### EXERCISE REQUIREMENTS
Reproduce the listing from the line holding "The image size is (1318, 814)." through the line holding "tap(562, 270)", inclusive, substituting "Display area" for each "Viewport" and leaving all else unchanged.

### RECORDS SUPPLIED
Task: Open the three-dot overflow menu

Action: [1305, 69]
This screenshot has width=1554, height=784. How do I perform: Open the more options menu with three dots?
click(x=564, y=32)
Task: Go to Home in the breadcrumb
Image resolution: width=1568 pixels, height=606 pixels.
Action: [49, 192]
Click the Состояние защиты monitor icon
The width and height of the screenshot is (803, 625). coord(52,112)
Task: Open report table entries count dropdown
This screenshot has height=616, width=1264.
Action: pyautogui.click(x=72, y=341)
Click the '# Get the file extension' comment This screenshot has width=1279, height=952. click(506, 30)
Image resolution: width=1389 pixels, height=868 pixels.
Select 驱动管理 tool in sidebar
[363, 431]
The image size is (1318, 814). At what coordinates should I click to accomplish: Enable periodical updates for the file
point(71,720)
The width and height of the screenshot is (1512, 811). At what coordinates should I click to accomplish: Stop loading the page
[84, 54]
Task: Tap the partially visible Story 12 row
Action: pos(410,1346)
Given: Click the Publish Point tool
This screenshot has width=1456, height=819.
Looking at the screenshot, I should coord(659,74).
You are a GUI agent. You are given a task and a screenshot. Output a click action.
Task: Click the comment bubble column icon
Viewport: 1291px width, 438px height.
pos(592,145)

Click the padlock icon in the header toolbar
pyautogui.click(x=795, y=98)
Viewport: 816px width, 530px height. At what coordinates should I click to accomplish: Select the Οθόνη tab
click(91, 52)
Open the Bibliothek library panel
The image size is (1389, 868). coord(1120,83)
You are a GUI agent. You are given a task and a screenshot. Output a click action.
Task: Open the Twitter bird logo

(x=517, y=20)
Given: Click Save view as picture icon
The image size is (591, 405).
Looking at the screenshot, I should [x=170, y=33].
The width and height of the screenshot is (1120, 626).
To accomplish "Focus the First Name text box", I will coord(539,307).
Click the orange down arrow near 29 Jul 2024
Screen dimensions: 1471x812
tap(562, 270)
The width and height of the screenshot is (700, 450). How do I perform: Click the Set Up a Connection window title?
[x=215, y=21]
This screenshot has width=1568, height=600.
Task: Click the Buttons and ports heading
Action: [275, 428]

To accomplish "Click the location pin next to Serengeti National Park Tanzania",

### TASK OUTPUT
The image size is (1318, 814). At what coordinates should I click to accomplish: Enable periodical updates for the file
point(71,720)
The width and height of the screenshot is (1512, 811). At what coordinates should I click to accomplish: Stop loading the page
[84, 54]
Task: Tap the partially visible Story 12 row
Action: pos(410,1346)
Given: Click the Publish Point tool
This screenshot has width=1456, height=819.
Looking at the screenshot, I should coord(659,74).
You are a GUI agent. You are given a task and a screenshot. Output a click action.
Task: Click the comment bubble column icon
Display area: 1291px width, 438px height.
pos(592,145)

Click the padlock icon in the header toolbar
pyautogui.click(x=795, y=98)
Display area: 816px width, 530px height. At what coordinates should I click to accomplish: Select the Οθόνη tab
click(91, 52)
Open the Bibliothek library panel
The image size is (1389, 868). coord(1120,83)
You are a GUI agent. You are given a task and a screenshot. Output a click action.
Task: Open the Twitter bird logo

(x=517, y=20)
Given: Click Save view as picture icon
The image size is (591, 405).
Looking at the screenshot, I should [x=170, y=33].
The width and height of the screenshot is (1120, 626).
To accomplish "Focus the First Name text box", I will coord(539,307).
Click the orange down arrow near 29 Jul 2024
Screen dimensions: 1471x812
tap(562, 270)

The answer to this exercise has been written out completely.